■ Task details: Set down every line from the one containing "This screenshot has height=314, width=558." through the last line of the records below, exactly as written, and leave out the pictures.
Data records Block Start
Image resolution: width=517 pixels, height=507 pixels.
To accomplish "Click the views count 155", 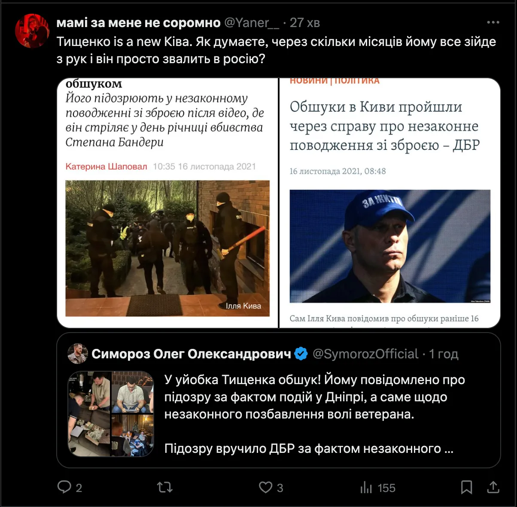I will click(x=386, y=488).
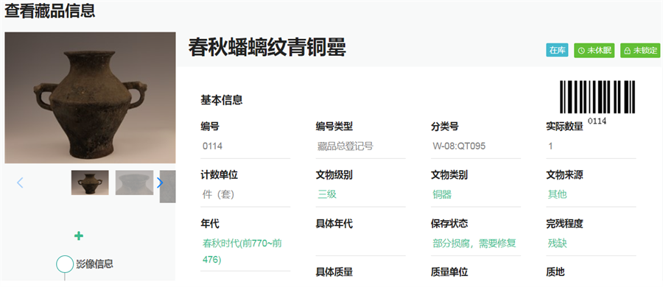Open 文物来源 dropdown showing 其他

click(591, 194)
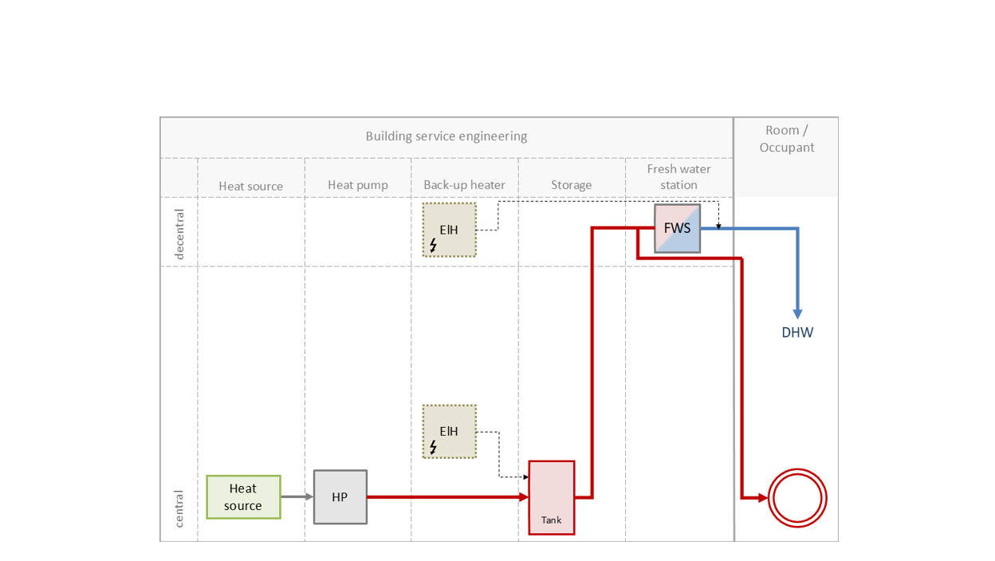Click the Building service engineering header
995x561 pixels.
coord(446,136)
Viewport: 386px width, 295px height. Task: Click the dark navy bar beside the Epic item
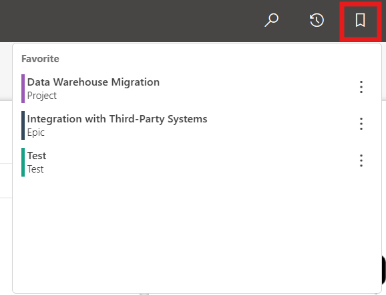click(x=23, y=125)
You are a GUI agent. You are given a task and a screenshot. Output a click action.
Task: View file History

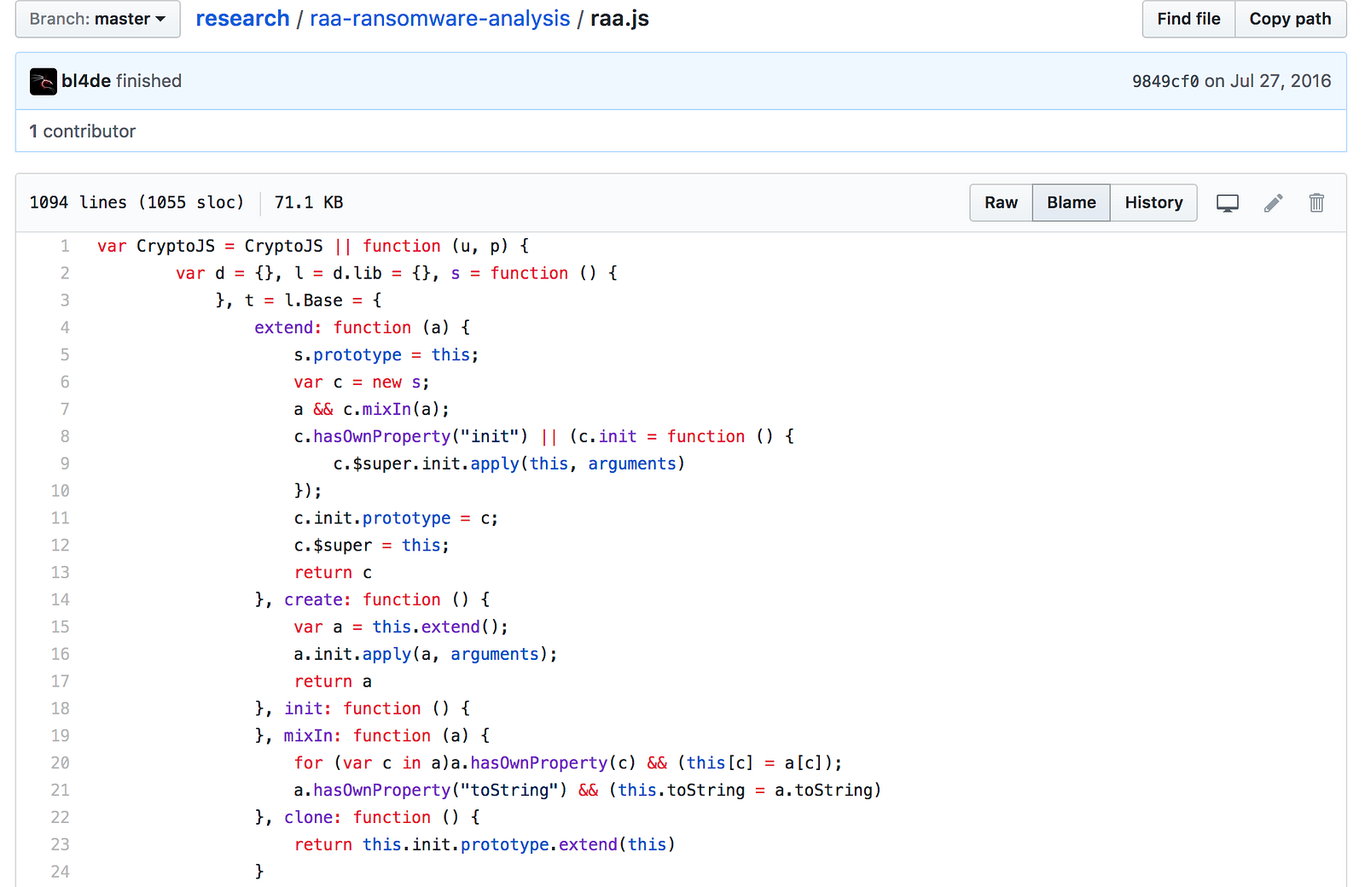coord(1153,203)
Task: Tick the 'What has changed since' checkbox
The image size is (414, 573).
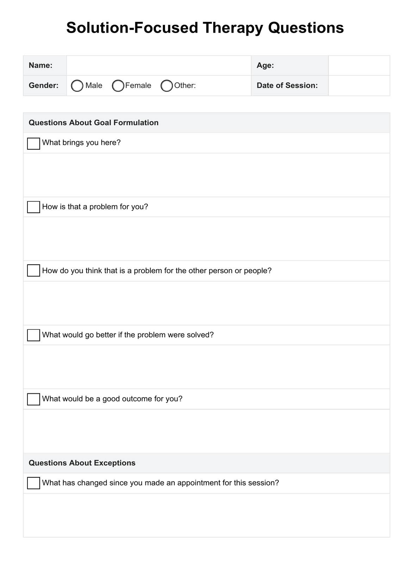Action: (x=33, y=483)
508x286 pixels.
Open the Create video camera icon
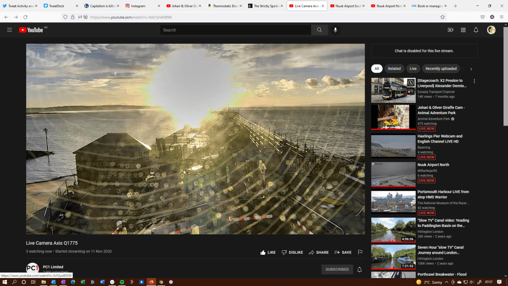coord(450,30)
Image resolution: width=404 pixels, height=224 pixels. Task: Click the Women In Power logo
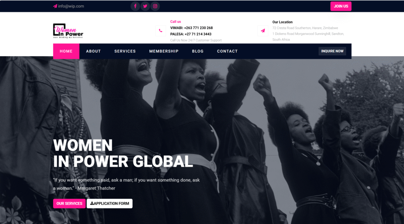pyautogui.click(x=68, y=31)
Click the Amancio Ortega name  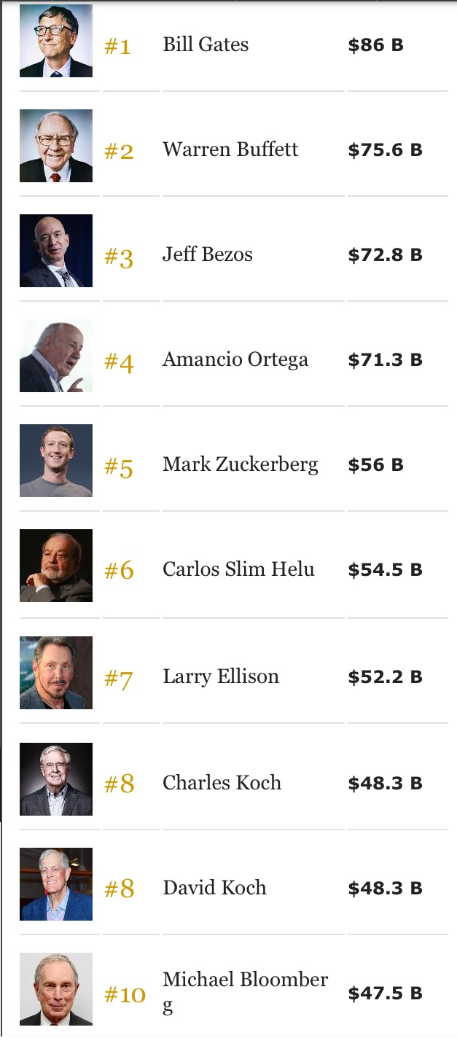point(235,359)
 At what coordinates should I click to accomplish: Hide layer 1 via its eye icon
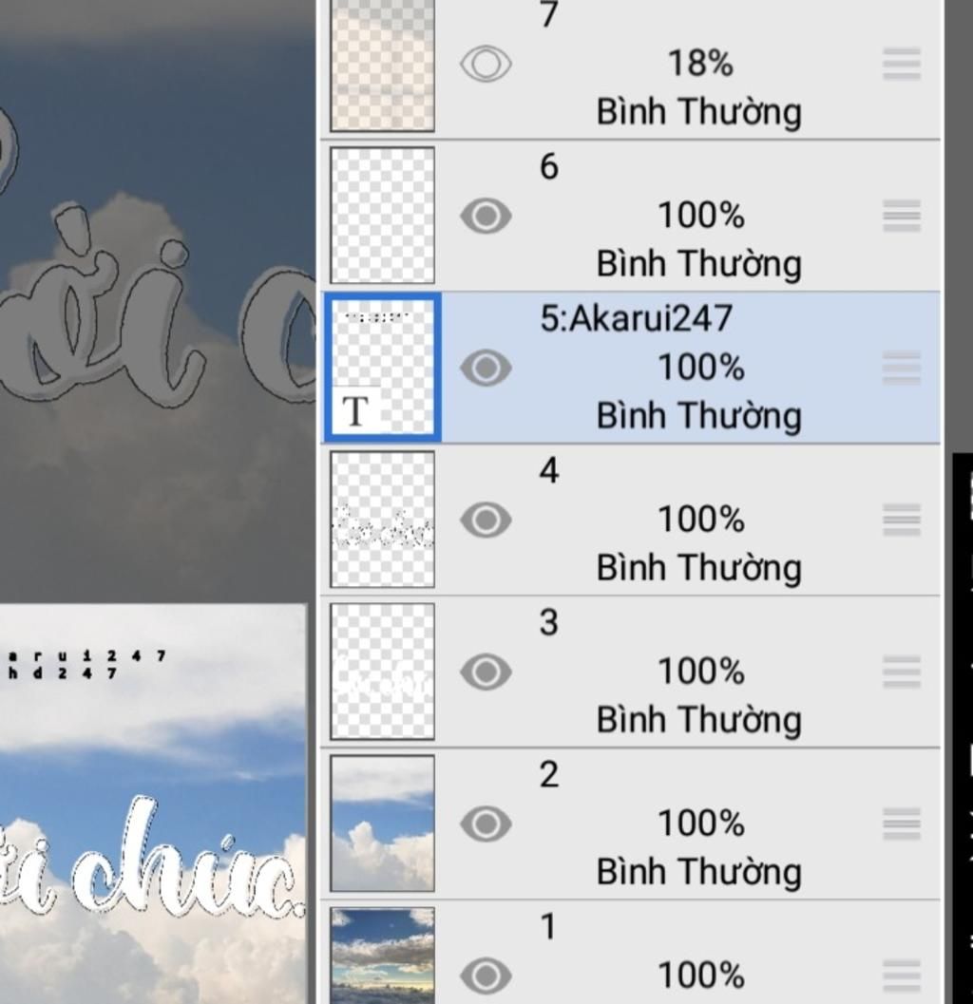[486, 976]
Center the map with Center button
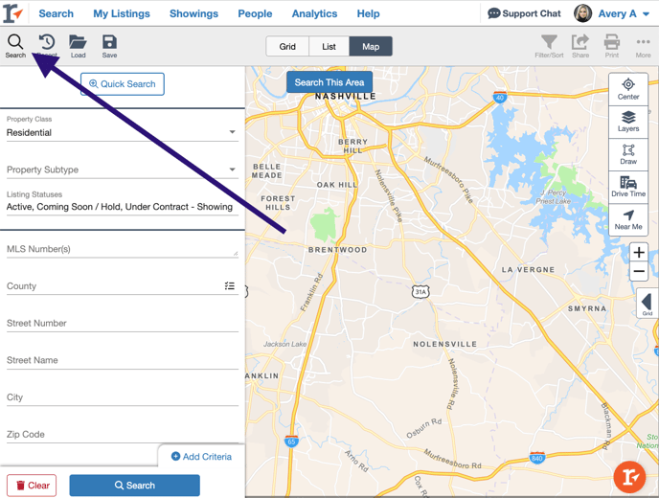Screen dimensions: 659x498 [x=628, y=89]
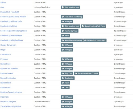This screenshot has height=109, width=133.
Task: Click form icon on Submit Ladies Week Form
Action: coord(83,26)
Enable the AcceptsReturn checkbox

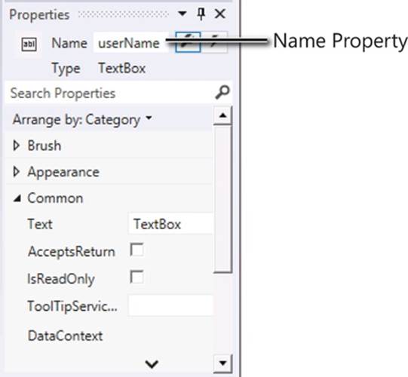coord(137,250)
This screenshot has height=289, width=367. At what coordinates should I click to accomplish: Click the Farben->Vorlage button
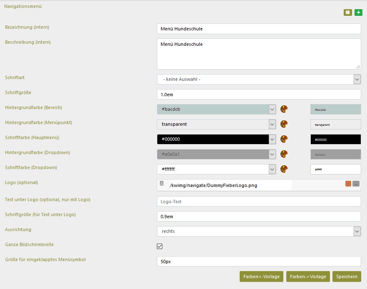point(308,277)
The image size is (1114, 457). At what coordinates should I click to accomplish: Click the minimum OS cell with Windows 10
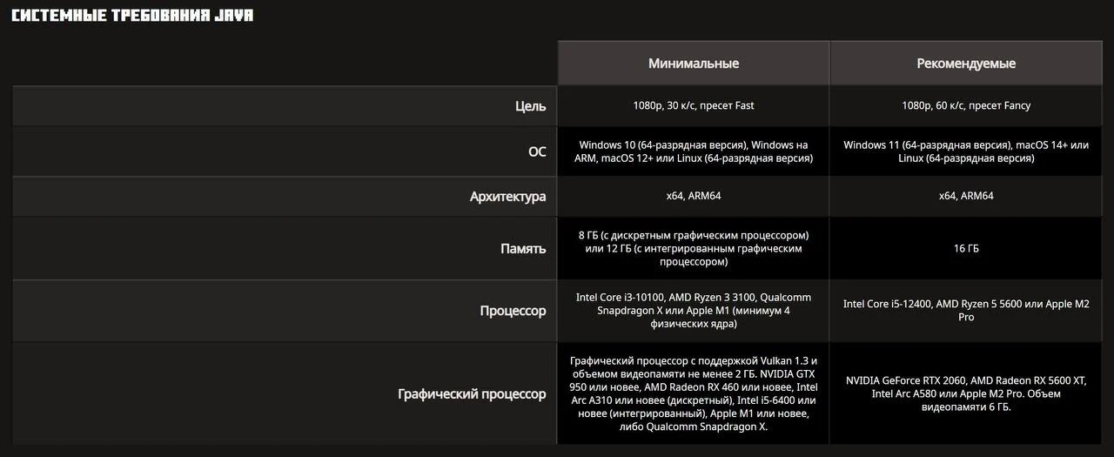[694, 151]
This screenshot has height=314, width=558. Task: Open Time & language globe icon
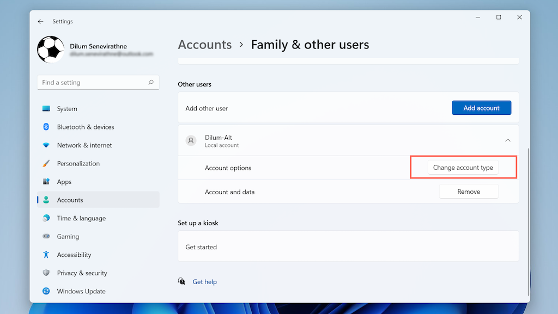point(46,218)
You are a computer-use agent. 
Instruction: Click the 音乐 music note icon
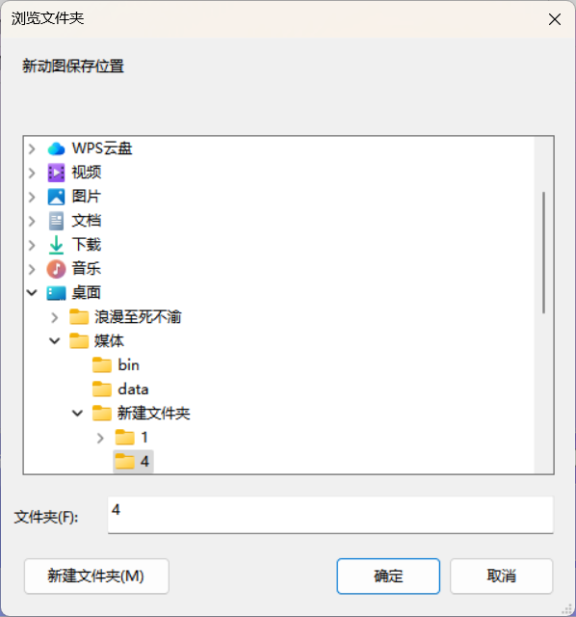(56, 269)
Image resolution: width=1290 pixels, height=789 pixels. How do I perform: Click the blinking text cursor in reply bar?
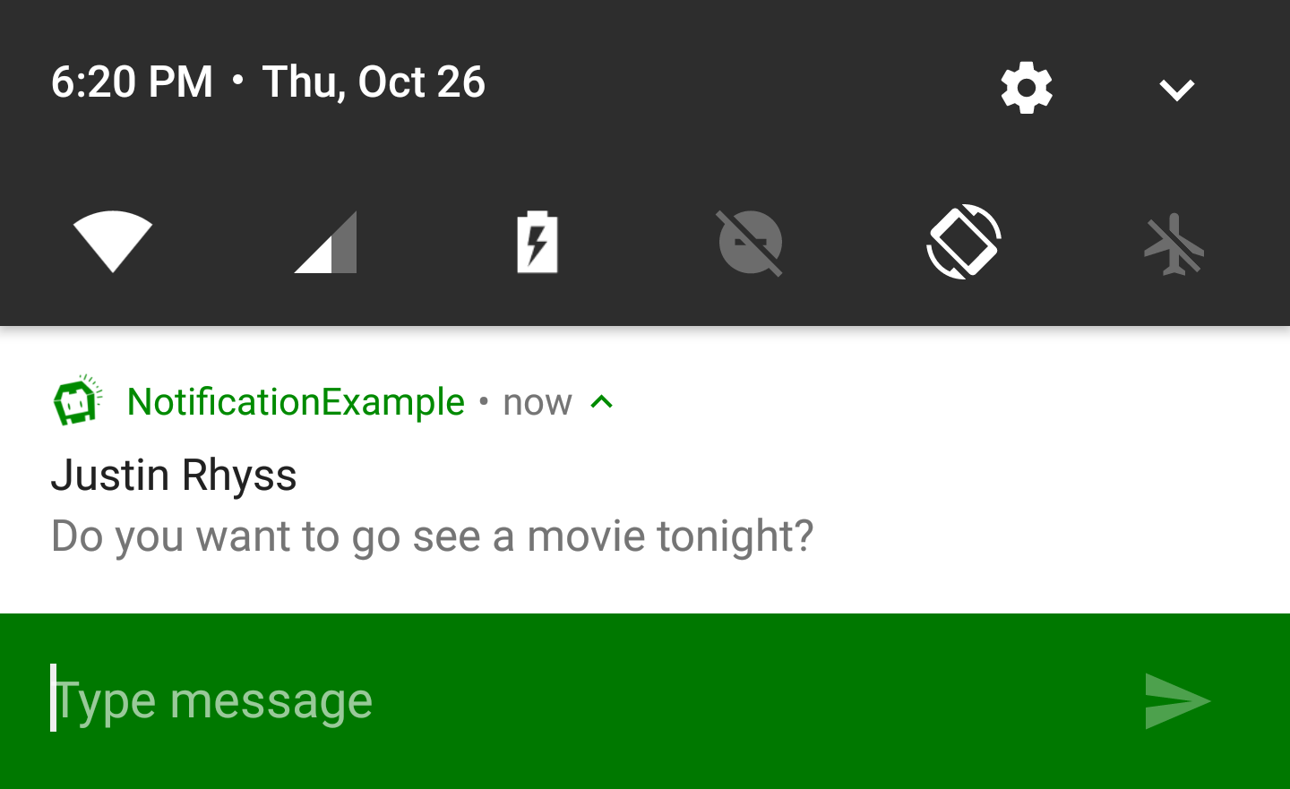tap(53, 698)
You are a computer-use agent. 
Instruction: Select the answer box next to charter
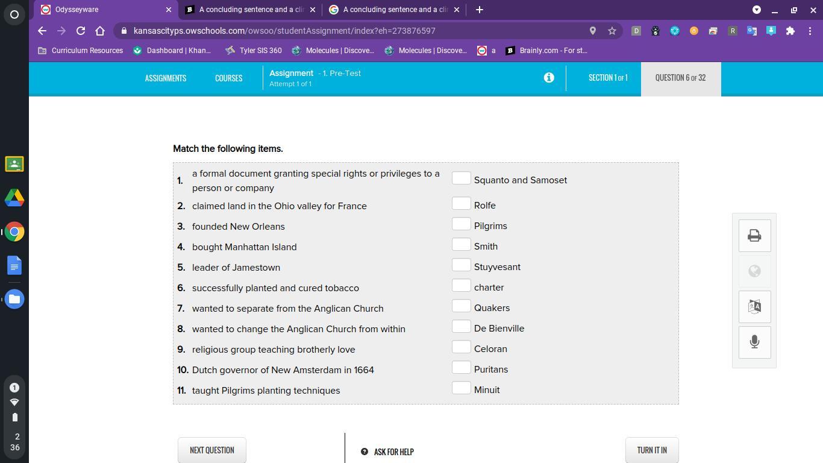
Data records Block End
■ Answer to the exercise:
This screenshot has height=314, width=558. Task: Open Time & language globe icon
point(46,218)
You are a computer-use agent. 
Instruction: Click the 音乐 music note icon
(56, 269)
Image resolution: width=1290 pixels, height=789 pixels. How do I perform: Click the blinking text cursor in reply bar?
tap(53, 698)
You are a computer-use agent. 
Instruction: Select the answer box next to charter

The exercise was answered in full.